Mestre Sanhaçu
O sanhaço desceu no galho da mangueira em frente à janela do escritório, ainda há pouco. Cheguei cedo ao serviço, às sete da manhã e a primeira coisa que vi ao abrir a janela foi a plumagem azul-acinzentada dele. No caminho , quando vinha, escutei no rádio que os termômetros marcavam nove graus de temperatura, início de inverno. São Paulo está ainda mais fria. A rua ali fora é agitada, mão dupla, ruidosa, mas há árvores no canteiro central e na calçada. Que sorte desses bichos de pena que ainda tem onde se abrigarem nesse tanto de concreto e asfalto.
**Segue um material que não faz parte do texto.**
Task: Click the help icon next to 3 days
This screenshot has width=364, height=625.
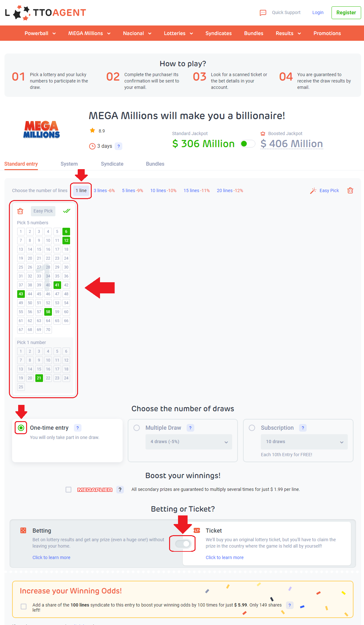Action: click(x=118, y=146)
Não é preciso muito pra viver, o bicho mora na árvore e se alimenta do que o mundo generosamente produz, tira só o necessário. Enquanto isso a especulação imobiliária comprime o espaço entre paredes e o vende a preço de ouro. A comida é fast-food em embalagens de lata, papel, papelão ou plástico e perde a sua essência. As distâncias são suprimidas pela velocidade, mas o calor humano pela virtualidade. Os postos de gasolina brotam como erva daninha e o ar é tragado pelo petróleo. Nessa equação muito é sempre pouco e a riqueza material de poucos é assentada na miséria de muitos. O deus mercado pastoreia e do capim, não sobra nem a raiz... o que brotará depois?
O frio que fere não vem desse ar polar que invade a cidade, vem dos CPF e CNPJ e suas almas precificadas. O super-homem tem alma de gelo e busca a sua existência nas ofertas do mercado. No ter cada vez mais a conta não fecha. Coisas como a luz do sol, a lua e as estrela, o ar e as água das chuvas não se compra por ai, o sanhaço sabe bem disso. Ele não tem nada, ele é apenas um ser no galho de uma árvore em meio ao caos antropofágico.
Tem-se muito que aprender com o sanhaço, ter o suficiente para que todos possam ser.